Der ehemalige Chef des Berliner Landesverbandes, Stefan Liebich, forderte gegenüber der FR deutliche Signale gegen Antisemitismus. "Mein Geduldsfaden ist am Ende, ich lehne das ab", sagte er der FR. Damit bezog sich der heutige Bundestagsabgeordnete auf einen Auftritt seiner Fraktionskollegin Inge Höger auf einer umstrittenen Konferenz von Hamas-Sympathisanten in Wuppertal. Als sie ihre Rede hielt, trug sie ein Tuch, auf der eine Landkarte des Nahen Ostens ohne Israel abgebildet war (Israelnetz berichtete). "Diejenigen, die in unserer Partei die israelfeindlichen Äußerungen unserer Mitglieder bekämpfen, müssen zahlreicher und lauter werden", fordert Liebich. Und: "Ich wünsche mir, dass sich die Spitzen von Partei und Fraktion schneller und deutlicher von solchen Dingen distanzieren."

Der thüringische Landtagsfraktionschef Bodo Ramelow bezeichnete Dierkes‘ jüngste Entgleisungen im Gespräch mit der FR als "eher krudes Zeug". Es zeige ihm, dass sein Parteigenosse "wenig Ahnung hat". Solche Einlassungen legten nahe, "dass Dierkes sich das Verschwinden der jüdischen Bevölkerung im Nahen Osten eher wünscht oder es billigend in Kauf nimmt".

Salzborn und Voigt leiten die Anfälligkeit der Linkspartei für antisemitisches Gedankengut aus der Geschichte ab. Denn die DDR unter der SED habe die Zeit des Nationalsozialismus und die Mittäterschaft in der Bevölkerung nie richtig aufgearbeitet, weil die Ideologie als "Verschwörung einer kleinen Gruppe von Finanzkapitalisten" dargestellt worden sei. "In dieser Hinsicht war das antifaschistische Selbstverständnis der DDR eine staatliche Legitimationsideologie, die zur Feindschaft gegen Israel und zur Unterstützung arabischer Diktaturen als Verbündete im antiimperialistischen Kampf diente", heißt es. Auch im Westen habe die Linke eine unselige Traditionslinie übernommen: "Die Judenfrage, die nach dem Massenmord tabuisiert war, wurde bald durch die Frage nach dem Verhältnis zum jüdischen Staat Israel abgelöst, das bis heute für ständige Kontroversen sorgt."

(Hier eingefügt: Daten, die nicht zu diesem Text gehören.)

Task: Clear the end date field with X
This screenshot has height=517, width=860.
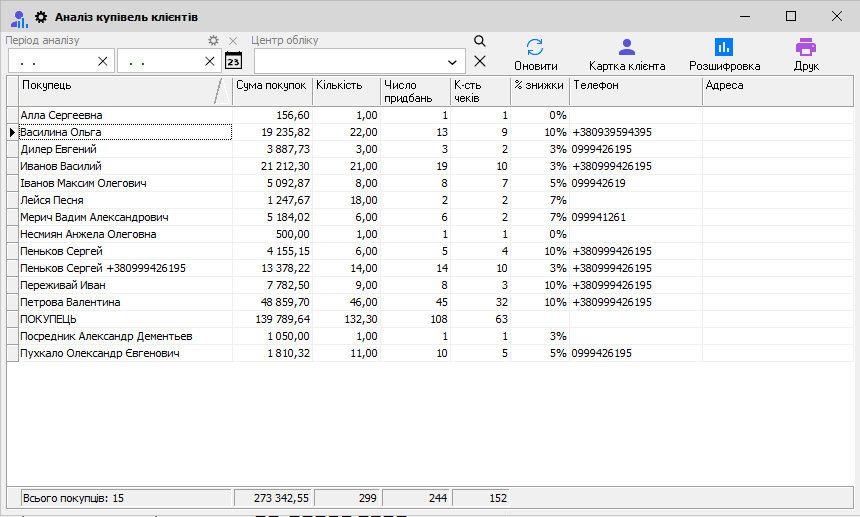Action: [x=209, y=61]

Protest aus der Linkspartei

Unterdessen wies die Linkspartei die Vorwürfe zurück. Sie habe trotz Nachfrage beim FR-Autor keinen Einblick in die Studie erhalten, erklärte Pressesprecher Alexander Fischer. "Die öffentliche Verbreitung von gravierenden Vorwürfen ohne die Lieferung der zugrundeliegenden Belege ist unseriös. Die Behauptung der Autoren, die Partei ‚Die Linke‘ toleriere antisemitische Positionen in ihren Reihen, entbehrt jeder Grundlage. Der Geschäftsführende Parteivorstand der Linken hat sich zuletzt am 30. April diesen Jahres klar und öffentlich zu diesem Thema positioniert. Rechtsextremismus und Antisemitismus haben in unserer Partei keinen Platz." Dazu gehört auch, dass sie vor dem Hintergrund der deutschen Geschichte Aufrufe zum Boykott israelischer Waren klar verurteile.